Transcribe the stretch of the Lotman article below from "Tartu-based journal Akadeemia" through "notions of unpredictability.", word for word.

→ **Extract**

┄┄┄┄┄┄┄┄┄┄┄┄┄┄┄┄┄┄┄┄

Tartu-based journal Akadeemia dedicates its latest issue to Juri Lotman, the twentieth-century semiotician of Russian-Jewish heritage and founder of the Tartu School. Essayists from different disciplines provide new readings of Lotman’s theories on culture, in keeping with the academic’s notions of unpredictability.
Making sense of digitization
Maarja Ojamaa and Indrek Ibrus take Lotman’s focus on literature and apply it to the preservation of texts. Archives, traditionally perceived as internally coherent, have been reordered by digitization. While cultural heritage was once the sole domain of institutions, ‘the unprecedented ease of access … of digitized content’ has opened up ‘discussion on the democratization of memory practices’.
Now, the ‘de and recontextualization of the text and its parts can lead to rearranging the hierarchy of meaningful layers’. Cultural boundaries, when broken down, often give rise to a disconcerting wave of possibilities. Lotmanian semiotics ‘offers several tools for making sense of the latest developments in global digital culture and provides a way to explain a holistic dimension within the constant variability’.
From semiotics to eco-semiotics
Lotman’s ‘semiosphere’ turns ‘eco-semiosphere’ in Timo Maran’s essay on the perceived boundaries between culture and nature. While the semiotician wrote little about nature, his advocacy of ‘adaptation to changing environments’ lends itself well to ecology, writes Maran: Lotman ‘often compares culture metaphorically to biological processes’.
In stretching Lotman’s references, Maran takes his theories further: the ‘ecosemiosphere includes the ecosystem related to culture, other species living in it and their semiotic processes’. It is ‘more heterogeneous than the semiosphere of culture, but its external borders have a smaller role in determining the whole.’
When looking at the past from the present, events seem to unfold in a straight line, as if predetermined. However, if you look at the present from the past, multiple possibilities unfold. Lotman’s study of unrealized historical paths break down ‘cause and effect’. The academic’s position on unpredictable outcomes could be a better starting point for learning and teaching, suggests Merit Rickberg.
‘Complexity-thinking as a separate approach to research and practice in education has arisen as a response to the growing need to understand how learning systems, such as individual students, schools and whole societies, can become more flexible in light of accelerated change,’ she comments. Lotman’s focus on creativity within cultural dynamics could ‘serve as a suitable ground for envisioning education in ways that transgress the currently dominant paradigm of learning as a controlled linear process with predictable outcomes.’

┄┄┄┄┄┄┄┄┄┄┄┄┄┄┄┄┄┄┄┄

→ **Extracted records**
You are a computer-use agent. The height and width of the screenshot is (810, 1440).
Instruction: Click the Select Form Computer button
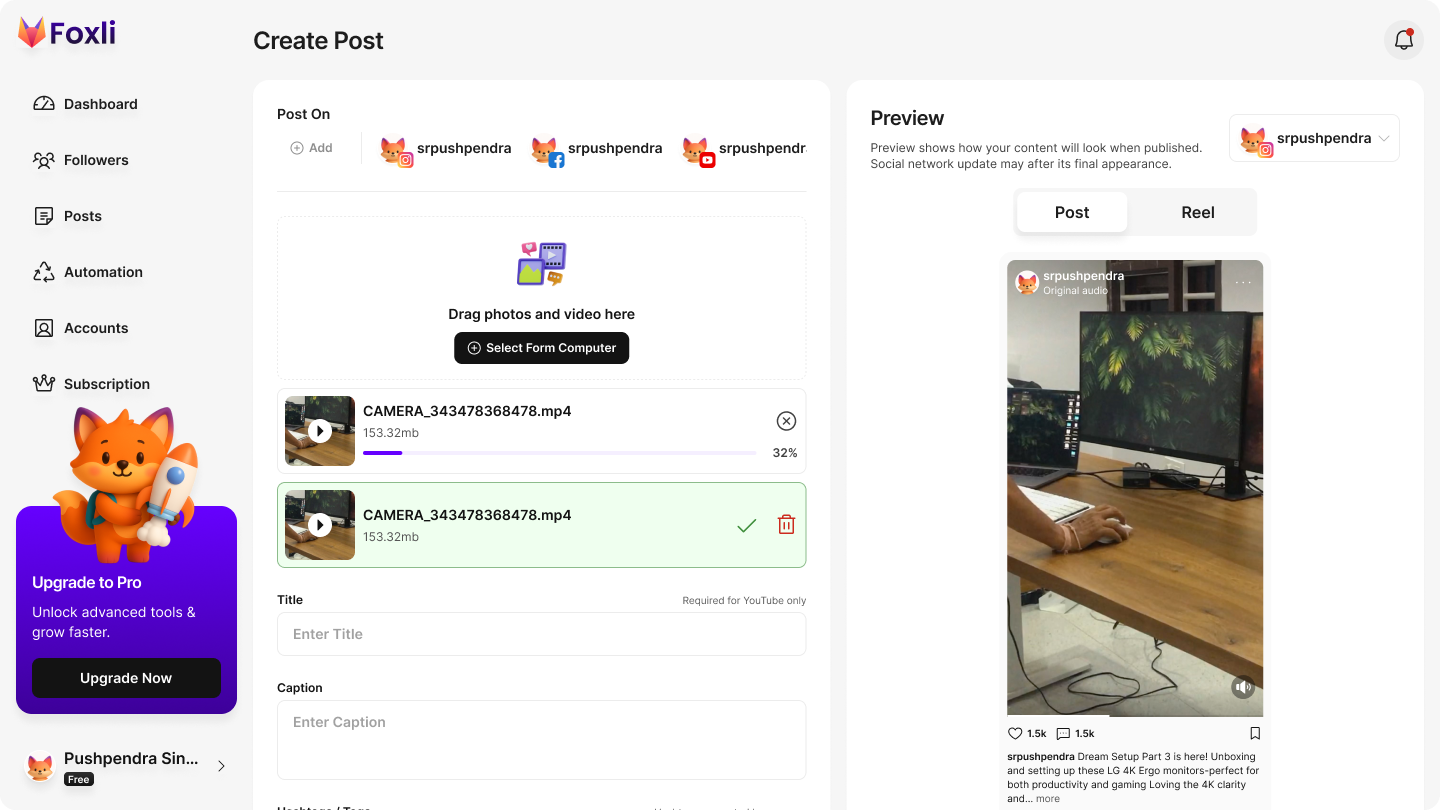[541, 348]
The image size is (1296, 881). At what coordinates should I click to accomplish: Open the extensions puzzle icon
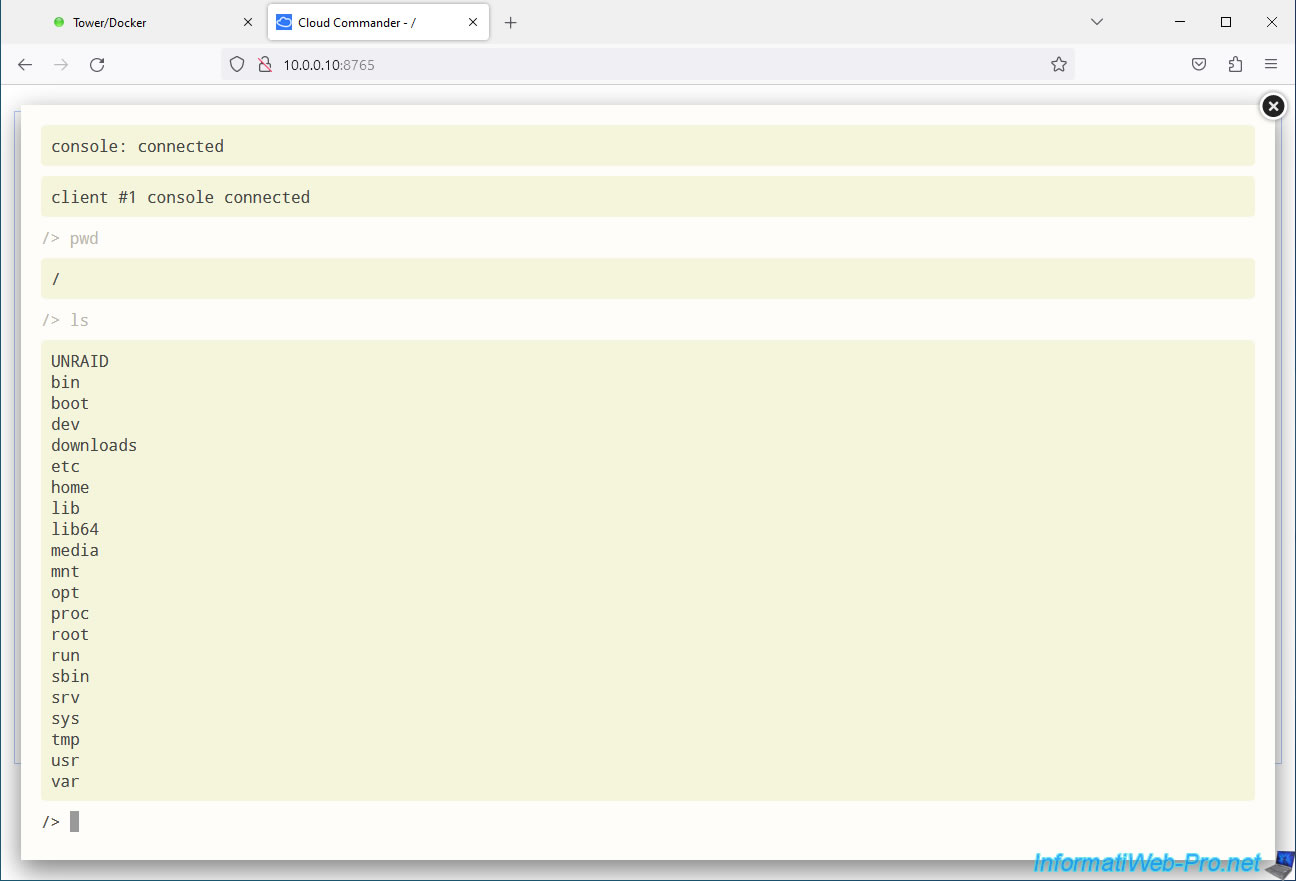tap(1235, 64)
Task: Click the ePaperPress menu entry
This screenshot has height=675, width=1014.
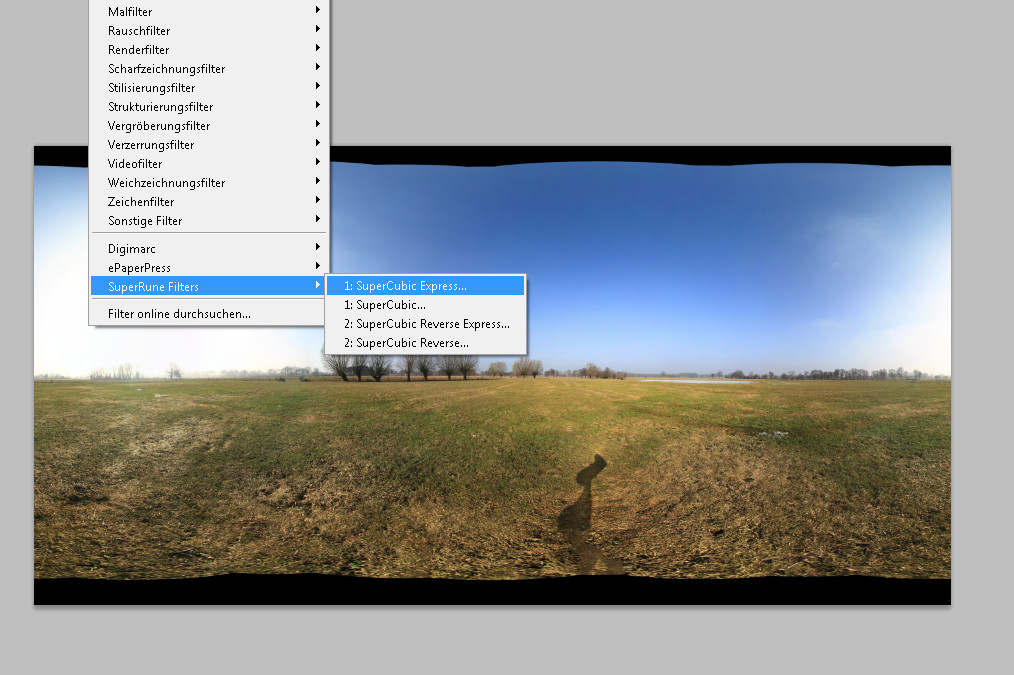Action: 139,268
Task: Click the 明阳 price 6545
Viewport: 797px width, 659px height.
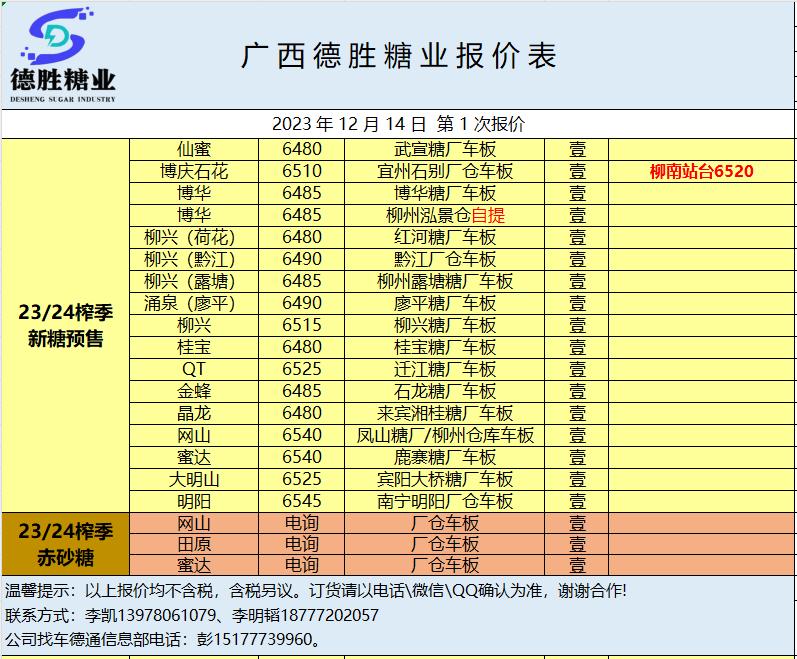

┄┄┄┄┄┄┄┄┄┄┄┄┄┄┄┄┄┄┄┄

→ **Solution for this task**
Tartu-based journal Akadeemia dedicates its latest issue to Juri Lotman, the twentieth-century semiotician of Russian-Jewish heritage and founder of the Tartu School. Essayists from different disciplines provide new readings of Lotman’s theories on culture, in keeping with the academic’s notions of unpredictability.